There's no doubt, I think, testing will remain important and possibly become more important with more AI use, and so better testing is helpful, PBT included. But the problem remains verifying that the tests actually test what they're supposed to. Mutation tests can allow agents to get good coverage with little human intervention, and PBT can make tests better and more readable. But still, people have to read them and understand them, and I suspect that many people who claim to generate thousands of LOC per day don't.
And even if the tests were great and people carefully reviewed them, that's not enough to make sure things don't go terribly wrong. Anthropic's C compiler experiment didn't fail because of bad testing. Not only were the tests good, it took humans years to write the tests by hand, and the agents still failed to converge.
I think good tests are a necessary condition for AI not generating terrible software, but we're clearly not yet at a point where they're a sufficient one. So "a huge part" - possibly, but there are other huge parts still missing.
I actually think there's another angle here where PBT helps, which wasn't explored in the blog post.

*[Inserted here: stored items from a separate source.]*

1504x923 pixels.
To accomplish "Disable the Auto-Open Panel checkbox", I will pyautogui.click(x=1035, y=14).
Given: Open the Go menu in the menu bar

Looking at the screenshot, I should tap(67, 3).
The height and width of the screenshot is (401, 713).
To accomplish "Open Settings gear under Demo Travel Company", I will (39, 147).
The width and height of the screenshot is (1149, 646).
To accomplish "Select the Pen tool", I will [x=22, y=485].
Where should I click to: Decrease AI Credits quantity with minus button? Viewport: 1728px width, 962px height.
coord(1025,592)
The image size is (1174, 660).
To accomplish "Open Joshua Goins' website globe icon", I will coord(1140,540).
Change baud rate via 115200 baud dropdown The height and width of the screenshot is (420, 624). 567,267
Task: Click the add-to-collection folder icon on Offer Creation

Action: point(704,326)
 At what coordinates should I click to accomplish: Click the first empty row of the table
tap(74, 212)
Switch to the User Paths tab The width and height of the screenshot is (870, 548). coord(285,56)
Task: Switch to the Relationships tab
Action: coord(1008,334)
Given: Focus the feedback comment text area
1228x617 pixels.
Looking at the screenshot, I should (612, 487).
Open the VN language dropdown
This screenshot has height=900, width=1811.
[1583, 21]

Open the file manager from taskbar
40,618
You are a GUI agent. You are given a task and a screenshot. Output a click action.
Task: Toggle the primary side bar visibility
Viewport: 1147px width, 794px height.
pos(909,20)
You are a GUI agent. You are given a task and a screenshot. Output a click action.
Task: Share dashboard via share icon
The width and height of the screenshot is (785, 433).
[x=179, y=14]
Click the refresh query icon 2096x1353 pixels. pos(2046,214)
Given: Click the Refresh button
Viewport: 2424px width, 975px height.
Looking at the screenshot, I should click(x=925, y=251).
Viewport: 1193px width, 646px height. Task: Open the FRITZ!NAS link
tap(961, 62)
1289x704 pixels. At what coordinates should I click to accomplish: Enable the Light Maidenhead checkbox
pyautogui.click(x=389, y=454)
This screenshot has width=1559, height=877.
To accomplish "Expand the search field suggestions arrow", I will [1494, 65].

That angle is legibility. How do you know your AI-written slop software is doing the right thing? One would normally read all the code. Bad news: that's not much less labor intensive as not using AI at all.
But, if one has comprehensive property-based tests, they can instead read only the property-based tests to convince themselves the software is doing the right thing.
By analogy: one doesn't need to see the machine-checked proof to know the claim is correct. One only needs to check the theorem statement is saying the right thing.